# WHAT IS NEEDED
Your answer should be the complete set of entries, transcribed exactly.
------------------------------------------------------------------------
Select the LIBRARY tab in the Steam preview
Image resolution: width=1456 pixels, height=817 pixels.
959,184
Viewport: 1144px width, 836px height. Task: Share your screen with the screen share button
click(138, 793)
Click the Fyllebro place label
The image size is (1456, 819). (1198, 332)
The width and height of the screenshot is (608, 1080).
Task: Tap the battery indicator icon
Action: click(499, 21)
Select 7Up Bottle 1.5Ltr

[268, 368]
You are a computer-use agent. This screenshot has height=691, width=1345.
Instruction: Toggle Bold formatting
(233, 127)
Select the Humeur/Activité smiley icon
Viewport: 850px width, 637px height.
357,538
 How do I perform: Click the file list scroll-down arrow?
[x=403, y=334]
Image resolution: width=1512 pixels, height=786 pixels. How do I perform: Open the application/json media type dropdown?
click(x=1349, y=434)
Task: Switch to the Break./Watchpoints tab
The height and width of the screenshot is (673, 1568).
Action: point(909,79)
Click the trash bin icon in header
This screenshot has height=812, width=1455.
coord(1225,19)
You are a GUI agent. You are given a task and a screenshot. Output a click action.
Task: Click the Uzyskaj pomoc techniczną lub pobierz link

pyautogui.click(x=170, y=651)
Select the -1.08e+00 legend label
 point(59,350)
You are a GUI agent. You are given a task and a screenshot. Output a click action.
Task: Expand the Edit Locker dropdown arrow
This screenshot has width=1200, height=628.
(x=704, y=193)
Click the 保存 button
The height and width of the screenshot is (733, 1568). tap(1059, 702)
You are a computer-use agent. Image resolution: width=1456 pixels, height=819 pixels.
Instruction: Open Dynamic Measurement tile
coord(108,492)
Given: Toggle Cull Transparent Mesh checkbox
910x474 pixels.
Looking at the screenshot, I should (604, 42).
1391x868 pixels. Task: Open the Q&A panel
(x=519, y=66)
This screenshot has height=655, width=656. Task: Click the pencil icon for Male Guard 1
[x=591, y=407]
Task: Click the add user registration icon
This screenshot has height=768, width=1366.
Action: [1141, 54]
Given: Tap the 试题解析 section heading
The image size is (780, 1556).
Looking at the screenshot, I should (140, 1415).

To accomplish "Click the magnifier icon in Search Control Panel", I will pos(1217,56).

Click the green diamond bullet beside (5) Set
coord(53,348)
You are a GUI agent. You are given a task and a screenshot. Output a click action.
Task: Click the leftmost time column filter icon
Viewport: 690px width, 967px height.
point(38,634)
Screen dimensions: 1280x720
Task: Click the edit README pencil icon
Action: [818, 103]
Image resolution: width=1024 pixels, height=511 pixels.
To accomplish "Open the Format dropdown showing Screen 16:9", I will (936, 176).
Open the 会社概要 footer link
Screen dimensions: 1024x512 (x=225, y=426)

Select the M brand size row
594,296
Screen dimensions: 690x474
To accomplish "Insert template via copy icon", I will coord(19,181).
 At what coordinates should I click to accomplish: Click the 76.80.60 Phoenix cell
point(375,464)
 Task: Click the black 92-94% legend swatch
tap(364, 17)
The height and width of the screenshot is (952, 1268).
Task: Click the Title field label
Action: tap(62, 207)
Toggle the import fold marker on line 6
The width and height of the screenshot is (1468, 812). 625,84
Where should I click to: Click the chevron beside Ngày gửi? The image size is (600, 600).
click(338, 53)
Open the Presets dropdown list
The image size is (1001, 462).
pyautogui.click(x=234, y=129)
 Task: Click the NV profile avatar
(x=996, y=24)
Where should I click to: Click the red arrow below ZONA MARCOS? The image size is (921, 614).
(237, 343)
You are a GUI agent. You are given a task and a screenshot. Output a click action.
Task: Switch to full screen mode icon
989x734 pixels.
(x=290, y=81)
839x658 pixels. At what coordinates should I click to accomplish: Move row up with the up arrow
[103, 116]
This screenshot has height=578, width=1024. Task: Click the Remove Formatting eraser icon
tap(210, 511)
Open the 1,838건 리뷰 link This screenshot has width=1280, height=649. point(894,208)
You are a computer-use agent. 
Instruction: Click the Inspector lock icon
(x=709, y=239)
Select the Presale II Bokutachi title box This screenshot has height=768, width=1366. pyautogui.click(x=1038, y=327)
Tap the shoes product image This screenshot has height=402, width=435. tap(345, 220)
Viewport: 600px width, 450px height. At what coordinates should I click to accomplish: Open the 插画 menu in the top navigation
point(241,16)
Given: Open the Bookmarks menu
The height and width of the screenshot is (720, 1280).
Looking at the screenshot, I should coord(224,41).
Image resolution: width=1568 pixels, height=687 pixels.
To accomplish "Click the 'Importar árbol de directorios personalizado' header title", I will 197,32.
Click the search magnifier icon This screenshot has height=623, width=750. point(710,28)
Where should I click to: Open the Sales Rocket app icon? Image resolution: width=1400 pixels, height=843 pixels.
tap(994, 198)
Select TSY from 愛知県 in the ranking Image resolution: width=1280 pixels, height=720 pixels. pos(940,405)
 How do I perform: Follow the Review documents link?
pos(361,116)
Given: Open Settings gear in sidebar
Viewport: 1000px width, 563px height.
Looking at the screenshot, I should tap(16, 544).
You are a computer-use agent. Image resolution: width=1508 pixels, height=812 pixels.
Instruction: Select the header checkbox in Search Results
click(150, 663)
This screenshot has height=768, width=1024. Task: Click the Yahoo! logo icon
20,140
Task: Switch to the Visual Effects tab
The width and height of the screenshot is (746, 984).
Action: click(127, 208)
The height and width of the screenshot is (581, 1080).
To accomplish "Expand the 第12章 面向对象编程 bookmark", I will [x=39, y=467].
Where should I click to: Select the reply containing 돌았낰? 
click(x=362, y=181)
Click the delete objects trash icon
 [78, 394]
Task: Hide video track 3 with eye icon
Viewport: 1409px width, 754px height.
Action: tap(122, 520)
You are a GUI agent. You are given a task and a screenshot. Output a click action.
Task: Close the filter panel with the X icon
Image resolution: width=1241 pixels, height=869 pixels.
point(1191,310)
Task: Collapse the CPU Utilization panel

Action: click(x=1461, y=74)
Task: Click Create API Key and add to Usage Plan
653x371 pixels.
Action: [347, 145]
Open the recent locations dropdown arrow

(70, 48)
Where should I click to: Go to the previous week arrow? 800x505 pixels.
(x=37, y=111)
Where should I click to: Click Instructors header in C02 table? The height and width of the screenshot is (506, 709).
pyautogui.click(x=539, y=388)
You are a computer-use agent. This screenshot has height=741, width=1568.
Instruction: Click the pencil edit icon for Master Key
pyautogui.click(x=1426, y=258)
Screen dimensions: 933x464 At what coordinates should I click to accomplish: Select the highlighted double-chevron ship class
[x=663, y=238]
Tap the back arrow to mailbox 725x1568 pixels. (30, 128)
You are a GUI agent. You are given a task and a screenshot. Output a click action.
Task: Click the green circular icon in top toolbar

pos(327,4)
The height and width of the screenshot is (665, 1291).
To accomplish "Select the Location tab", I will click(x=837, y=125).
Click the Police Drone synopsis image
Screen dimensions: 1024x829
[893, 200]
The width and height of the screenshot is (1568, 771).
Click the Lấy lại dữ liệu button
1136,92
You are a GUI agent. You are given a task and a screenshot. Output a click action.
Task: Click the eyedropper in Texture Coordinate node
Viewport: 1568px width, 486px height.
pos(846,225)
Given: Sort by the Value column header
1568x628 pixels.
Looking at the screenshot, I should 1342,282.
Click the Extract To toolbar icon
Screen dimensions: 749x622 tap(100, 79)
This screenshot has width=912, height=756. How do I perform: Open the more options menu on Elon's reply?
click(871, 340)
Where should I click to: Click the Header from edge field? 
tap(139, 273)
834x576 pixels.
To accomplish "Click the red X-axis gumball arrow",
------------------------------------------------------------------------
# ANSWER AREA
Select the LIBRARY tab in the Steam preview
Image resolution: width=1456 pixels, height=817 pixels.
959,184
Viewport: 1144px width, 836px height. Task: Share your screen with the screen share button
click(138, 793)
Click the Fyllebro place label
The image size is (1456, 819). (1198, 332)
The width and height of the screenshot is (608, 1080).
Task: Tap the battery indicator icon
Action: click(499, 21)
Select 7Up Bottle 1.5Ltr

[268, 368]
You are a computer-use agent. This screenshot has height=691, width=1345.
Instruction: Toggle Bold formatting
(233, 127)
Select the Humeur/Activité smiley icon
Viewport: 850px width, 637px height.
357,538
 How do I perform: Click the file list scroll-down arrow?
[x=403, y=334]
Image resolution: width=1512 pixels, height=786 pixels. How do I perform: Open the application/json media type dropdown?
click(x=1349, y=434)
Task: Switch to the Break./Watchpoints tab
The height and width of the screenshot is (673, 1568).
Action: point(909,79)
Click the trash bin icon in header
This screenshot has height=812, width=1455.
coord(1225,19)
You are a GUI agent. You are given a task and a screenshot. Output a click action.
Task: Click the Uzyskaj pomoc techniczną lub pobierz link

pyautogui.click(x=170, y=651)
Select the -1.08e+00 legend label
 point(59,350)
You are a GUI agent. You are given a task and a screenshot. Output a click action.
Task: Expand the Edit Locker dropdown arrow
This screenshot has width=1200, height=628.
(x=704, y=193)
Click the 保存 button
The height and width of the screenshot is (733, 1568). tap(1059, 702)
You are a computer-use agent. Image resolution: width=1456 pixels, height=819 pixels.
Instruction: Open Dynamic Measurement tile
coord(108,492)
Given: Toggle Cull Transparent Mesh checkbox
910x474 pixels.
Looking at the screenshot, I should (604, 42).
1391x868 pixels. Task: Open the Q&A panel
(x=519, y=66)
This screenshot has height=655, width=656. Task: Click the pencil icon for Male Guard 1
[x=591, y=407]
Task: Click the add user registration icon
This screenshot has height=768, width=1366.
Action: [1141, 54]
Given: Tap the 试题解析 section heading
The image size is (780, 1556).
Looking at the screenshot, I should (140, 1415).

To accomplish "Click the magnifier icon in Search Control Panel", I will pos(1217,56).

Click the green diamond bullet beside (5) Set
coord(53,348)
You are a GUI agent. You are given a task and a screenshot. Output a click action.
Task: Click the leftmost time column filter icon
Viewport: 690px width, 967px height.
point(38,634)
Screen dimensions: 1280x720
Task: Click the edit README pencil icon
Action: [818, 103]
Image resolution: width=1024 pixels, height=511 pixels.
To accomplish "Open the Format dropdown showing Screen 16:9", I will (936, 176).
Open the 会社概要 footer link
Screen dimensions: 1024x512 (x=225, y=426)

Select the M brand size row
594,296
Screen dimensions: 690x474
To accomplish "Insert template via copy icon", I will coord(19,181).
 At what coordinates should I click to accomplish: Click the 76.80.60 Phoenix cell
point(375,464)
 Task: Click the black 92-94% legend swatch
tap(364, 17)
The height and width of the screenshot is (952, 1268).
Task: Click the Title field label
Action: tap(62, 207)
Toggle the import fold marker on line 6
The width and height of the screenshot is (1468, 812). 625,84
Where should I click to: Click the chevron beside Ngày gửi? The image size is (600, 600).
click(338, 53)
Open the Presets dropdown list
The image size is (1001, 462).
pyautogui.click(x=234, y=129)
 Task: Click the NV profile avatar
(x=996, y=24)
Where should I click to: Click the red arrow below ZONA MARCOS? The image size is (921, 614).
(237, 343)
You are a GUI agent. You are given a task and a screenshot. Output a click action.
Task: Switch to full screen mode icon
989x734 pixels.
(x=290, y=81)
839x658 pixels. At what coordinates should I click to accomplish: Move row up with the up arrow
[103, 116]
This screenshot has height=578, width=1024. Task: Click the Remove Formatting eraser icon
tap(210, 511)
Open the 1,838건 리뷰 link This screenshot has width=1280, height=649. point(894,208)
You are a computer-use agent. 
Instruction: Click the Inspector lock icon
(x=709, y=239)
Select the Presale II Bokutachi title box This screenshot has height=768, width=1366. pyautogui.click(x=1038, y=327)
Tap the shoes product image This screenshot has height=402, width=435. tap(345, 220)
Viewport: 600px width, 450px height. At what coordinates should I click to accomplish: Open the 插画 menu in the top navigation
point(241,16)
Given: Open the Bookmarks menu
The height and width of the screenshot is (720, 1280).
Looking at the screenshot, I should coord(224,41).
Image resolution: width=1568 pixels, height=687 pixels.
To accomplish "Click the 'Importar árbol de directorios personalizado' header title", I will 197,32.
Click the search magnifier icon This screenshot has height=623, width=750. point(710,28)
Where should I click to: Open the Sales Rocket app icon? Image resolution: width=1400 pixels, height=843 pixels.
tap(994, 198)
Select TSY from 愛知県 in the ranking Image resolution: width=1280 pixels, height=720 pixels. pos(940,405)
 How do I perform: Follow the Review documents link?
pos(361,116)
Given: Open Settings gear in sidebar
Viewport: 1000px width, 563px height.
Looking at the screenshot, I should tap(16, 544).
You are a computer-use agent. Image resolution: width=1508 pixels, height=812 pixels.
Instruction: Select the header checkbox in Search Results
click(150, 663)
This screenshot has height=768, width=1024. Task: Click the Yahoo! logo icon
20,140
Task: Switch to the Visual Effects tab
The width and height of the screenshot is (746, 984).
Action: click(127, 208)
The height and width of the screenshot is (581, 1080).
To accomplish "Expand the 第12章 面向对象编程 bookmark", I will [x=39, y=467].
Where should I click to: Select the reply containing 돌았낰? 
click(x=362, y=181)
Click the delete objects trash icon
 [78, 394]
Task: Hide video track 3 with eye icon
Viewport: 1409px width, 754px height.
Action: tap(122, 520)
You are a GUI agent. You are given a task and a screenshot. Output a click action.
Task: Close the filter panel with the X icon
Image resolution: width=1241 pixels, height=869 pixels.
point(1191,310)
Task: Collapse the CPU Utilization panel

Action: click(x=1461, y=74)
Task: Click Create API Key and add to Usage Plan
653x371 pixels.
Action: [347, 145]
Open the recent locations dropdown arrow

(70, 48)
Where should I click to: Go to the previous week arrow? 800x505 pixels.
(x=37, y=111)
Where should I click to: Click Instructors header in C02 table? The height and width of the screenshot is (506, 709).
pyautogui.click(x=539, y=388)
You are a computer-use agent. This screenshot has height=741, width=1568.
Instruction: Click the pencil edit icon for Master Key
pyautogui.click(x=1426, y=258)
Screen dimensions: 933x464 At what coordinates should I click to accomplish: Select the highlighted double-chevron ship class
[x=663, y=238]
Tap the back arrow to mailbox 725x1568 pixels. (30, 128)
You are a GUI agent. You are given a task and a screenshot. Output a click action.
Task: Click the green circular icon in top toolbar

pos(327,4)
The height and width of the screenshot is (665, 1291).
To accomplish "Select the Location tab", I will click(x=837, y=125).
Click the Police Drone synopsis image
Screen dimensions: 1024x829
[893, 200]
The width and height of the screenshot is (1568, 771).
Click the Lấy lại dữ liệu button
1136,92
You are a GUI agent. You are given a task and a screenshot. Output a click action.
Task: Click the eyedropper in Texture Coordinate node
Viewport: 1568px width, 486px height.
pos(846,225)
Given: Sort by the Value column header
1568x628 pixels.
Looking at the screenshot, I should 1342,282.
Click the Extract To toolbar icon
Screen dimensions: 749x622 tap(100, 79)
This screenshot has width=912, height=756. How do I perform: Open the more options menu on Elon's reply?
click(871, 340)
Where should I click to: Click the Header from edge field? 
tap(139, 273)
834x576 pixels.
To accomplish "Click the red X-axis gumball arrow",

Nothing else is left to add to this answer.